Question your understanding and conceptualization of what space is. We consider ourselves so far removed from the world above, so it could even be seen as preposterous to the colonized mind that ‘space’ may be entitled to the same respect, cultural consideration that we (more or less) treat our planet with. Much like the ecology of our earthly landscape, this planet is part of a large interstellar community, and we are as well.
I would also ask us to suspend our Westernized mindsets for a moment and reconsider our trust in science and denial of ‘myth.’ Only when we distrust, silence and regard histories as myth can we dignify colonial campaigns on this planet and intercellestially. I want to bring the story of Sky Woman into the conversation when discussing the conceptualization of space. “In the beginning there was Skyworld,” starts Robin Wall Kimmerer, author of Braiding Sweetgrass. Kimmerer describes how Sky Woman initially fell from the Sky World above. As she tumbled into the world below, she was caught by a flock of geese and greeted by a great turtle, among many other animals welcoming her to a world she had never known. Together they built the land, and they grew plant life from the seeds she offered as thanksgiving upon her arrival. We live today as descendants of Sky Woman, a mother native to the world above, and we will continue to offer thanks to this earth and to our co-inhabitants for welcoming us here.
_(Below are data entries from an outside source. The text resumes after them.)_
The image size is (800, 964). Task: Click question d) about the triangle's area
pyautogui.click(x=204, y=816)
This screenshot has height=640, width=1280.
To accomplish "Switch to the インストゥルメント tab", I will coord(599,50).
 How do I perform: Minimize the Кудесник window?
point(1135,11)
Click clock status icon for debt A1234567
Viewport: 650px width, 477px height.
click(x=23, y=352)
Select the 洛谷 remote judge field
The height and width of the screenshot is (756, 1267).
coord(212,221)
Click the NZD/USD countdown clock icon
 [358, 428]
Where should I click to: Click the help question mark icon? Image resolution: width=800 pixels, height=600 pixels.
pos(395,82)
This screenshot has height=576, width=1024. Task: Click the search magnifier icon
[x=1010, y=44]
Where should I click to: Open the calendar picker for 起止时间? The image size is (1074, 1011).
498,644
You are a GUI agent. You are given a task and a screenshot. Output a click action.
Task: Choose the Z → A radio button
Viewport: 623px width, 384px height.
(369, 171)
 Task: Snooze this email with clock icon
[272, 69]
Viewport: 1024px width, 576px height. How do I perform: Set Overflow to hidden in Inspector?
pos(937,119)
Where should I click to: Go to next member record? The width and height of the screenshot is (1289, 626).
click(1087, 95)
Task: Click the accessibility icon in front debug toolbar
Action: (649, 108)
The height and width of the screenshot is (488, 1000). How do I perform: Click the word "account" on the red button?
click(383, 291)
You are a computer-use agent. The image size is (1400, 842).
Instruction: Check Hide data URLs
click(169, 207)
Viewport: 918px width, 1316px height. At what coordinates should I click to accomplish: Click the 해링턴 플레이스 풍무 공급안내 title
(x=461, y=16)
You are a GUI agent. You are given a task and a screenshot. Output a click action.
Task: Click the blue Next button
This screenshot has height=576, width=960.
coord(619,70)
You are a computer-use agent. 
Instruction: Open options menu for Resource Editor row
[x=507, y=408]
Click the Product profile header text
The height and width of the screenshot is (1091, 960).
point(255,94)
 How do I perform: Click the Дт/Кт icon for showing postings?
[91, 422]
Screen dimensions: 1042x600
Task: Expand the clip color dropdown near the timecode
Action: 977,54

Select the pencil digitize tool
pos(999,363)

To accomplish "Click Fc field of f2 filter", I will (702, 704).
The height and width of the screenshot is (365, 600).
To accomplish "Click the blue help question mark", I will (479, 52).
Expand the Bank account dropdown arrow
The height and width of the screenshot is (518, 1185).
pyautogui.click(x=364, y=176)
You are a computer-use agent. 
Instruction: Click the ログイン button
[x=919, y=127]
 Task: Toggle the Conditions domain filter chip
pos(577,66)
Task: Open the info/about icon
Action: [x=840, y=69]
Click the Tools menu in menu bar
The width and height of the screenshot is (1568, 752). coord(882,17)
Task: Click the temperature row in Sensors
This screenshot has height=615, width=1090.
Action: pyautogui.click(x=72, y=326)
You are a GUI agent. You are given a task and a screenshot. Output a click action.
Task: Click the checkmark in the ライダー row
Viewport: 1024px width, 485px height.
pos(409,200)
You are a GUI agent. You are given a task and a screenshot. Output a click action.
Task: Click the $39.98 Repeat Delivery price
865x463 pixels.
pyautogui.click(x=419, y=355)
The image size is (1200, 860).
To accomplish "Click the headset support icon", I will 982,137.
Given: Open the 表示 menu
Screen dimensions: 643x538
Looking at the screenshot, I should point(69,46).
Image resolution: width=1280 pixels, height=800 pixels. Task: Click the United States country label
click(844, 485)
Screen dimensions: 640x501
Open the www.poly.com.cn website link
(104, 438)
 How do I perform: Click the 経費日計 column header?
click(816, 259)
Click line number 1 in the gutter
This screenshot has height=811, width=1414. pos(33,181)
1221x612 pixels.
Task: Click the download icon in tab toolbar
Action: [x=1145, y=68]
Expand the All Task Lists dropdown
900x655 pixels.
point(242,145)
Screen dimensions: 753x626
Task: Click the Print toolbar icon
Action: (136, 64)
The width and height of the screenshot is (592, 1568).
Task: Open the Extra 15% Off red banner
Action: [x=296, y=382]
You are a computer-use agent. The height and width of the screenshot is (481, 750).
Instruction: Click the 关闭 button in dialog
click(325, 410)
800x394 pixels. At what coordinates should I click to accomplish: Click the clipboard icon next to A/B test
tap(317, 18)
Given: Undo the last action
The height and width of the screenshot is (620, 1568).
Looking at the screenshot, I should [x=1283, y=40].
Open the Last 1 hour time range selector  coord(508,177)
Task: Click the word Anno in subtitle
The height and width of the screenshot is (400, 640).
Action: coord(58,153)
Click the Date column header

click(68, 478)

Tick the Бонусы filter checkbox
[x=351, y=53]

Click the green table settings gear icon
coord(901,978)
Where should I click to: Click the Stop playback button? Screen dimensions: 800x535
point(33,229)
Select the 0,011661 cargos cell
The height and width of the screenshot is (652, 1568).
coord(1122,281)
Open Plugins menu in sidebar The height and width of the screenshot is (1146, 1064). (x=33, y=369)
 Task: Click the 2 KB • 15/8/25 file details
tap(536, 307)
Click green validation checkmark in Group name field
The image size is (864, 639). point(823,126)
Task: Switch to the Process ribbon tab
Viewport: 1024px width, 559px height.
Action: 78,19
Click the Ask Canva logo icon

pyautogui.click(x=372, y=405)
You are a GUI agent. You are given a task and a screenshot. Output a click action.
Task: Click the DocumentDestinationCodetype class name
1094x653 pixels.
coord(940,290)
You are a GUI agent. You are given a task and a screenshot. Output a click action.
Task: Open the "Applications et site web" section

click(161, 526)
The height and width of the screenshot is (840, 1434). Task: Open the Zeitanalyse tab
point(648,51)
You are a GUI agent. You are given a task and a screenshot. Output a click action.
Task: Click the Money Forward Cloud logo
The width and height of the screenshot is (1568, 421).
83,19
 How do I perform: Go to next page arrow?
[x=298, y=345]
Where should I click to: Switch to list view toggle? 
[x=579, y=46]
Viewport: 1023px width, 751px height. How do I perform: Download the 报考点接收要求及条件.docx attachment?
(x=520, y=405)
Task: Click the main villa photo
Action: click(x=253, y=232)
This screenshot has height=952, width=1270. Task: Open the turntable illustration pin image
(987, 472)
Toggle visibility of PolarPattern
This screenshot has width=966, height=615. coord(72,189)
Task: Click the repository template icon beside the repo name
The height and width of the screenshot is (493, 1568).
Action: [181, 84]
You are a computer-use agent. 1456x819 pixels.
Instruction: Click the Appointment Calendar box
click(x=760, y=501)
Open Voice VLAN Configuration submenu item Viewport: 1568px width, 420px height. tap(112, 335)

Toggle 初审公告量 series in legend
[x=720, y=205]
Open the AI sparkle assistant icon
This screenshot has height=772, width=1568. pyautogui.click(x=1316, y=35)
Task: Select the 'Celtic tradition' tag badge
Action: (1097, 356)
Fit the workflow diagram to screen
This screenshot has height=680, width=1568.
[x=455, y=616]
Relationality is key in the history of Sky Woman. Descendant from the sky, nurtured by the world below, tending to the land we sew. If we were to consider, actually consider, these truths, would we not approach the Sky World differently?
With a perspective that essentially separates us from the world around us, you can see how easily we can turn a blind eye to exploitation on this planet and, to an even greater extent, ignore the exploitation we cannot see or comprehend, those taking place intercelestially. Western methods of science (the ones that have led the march into space) do not consider many spiritual or immaterial aspects of the world around them. Space expedition and colonization are rooted in western philosophies that not only disregard and mythologize Indigenous truths, but also excuse/corroborate the exploitation of land and space (on this planet and otherwise) through the denial of those truths. If we were to consider Sky World and other histories in our conversations, respect and protection might come more easily to the industrialized mind when considering ‘outer space.’ Regarding the universe as ‘community’ is just the beginning of understanding space, not as a land for discovery and exploitation but as home or friend, worthy of respect and honor.
A. Mitchell et al. Dukarr lakarama: Listening to Guwak, talking back to space colonization,
Political Geography, Volume 81, 2020, https://www.sciencedirect.com/science/article/pii/S0962629818304086
Gorman, Alice. Dr Space Junk vs the Universe: Archaeology and the Future. The MIT Press, 2020.
Kimmerer, Robin Wall. Braiding Sweetgrass. Vancouver, B.C.: milkweed editions, 2013.
Maryboy, Nancy C. “Process and Relationship in Indigenous Astronomy: Connectivity of Mother Earth and Father Sky.” International Journal of Applied Science and Sustainable Development, no. 2 (2020).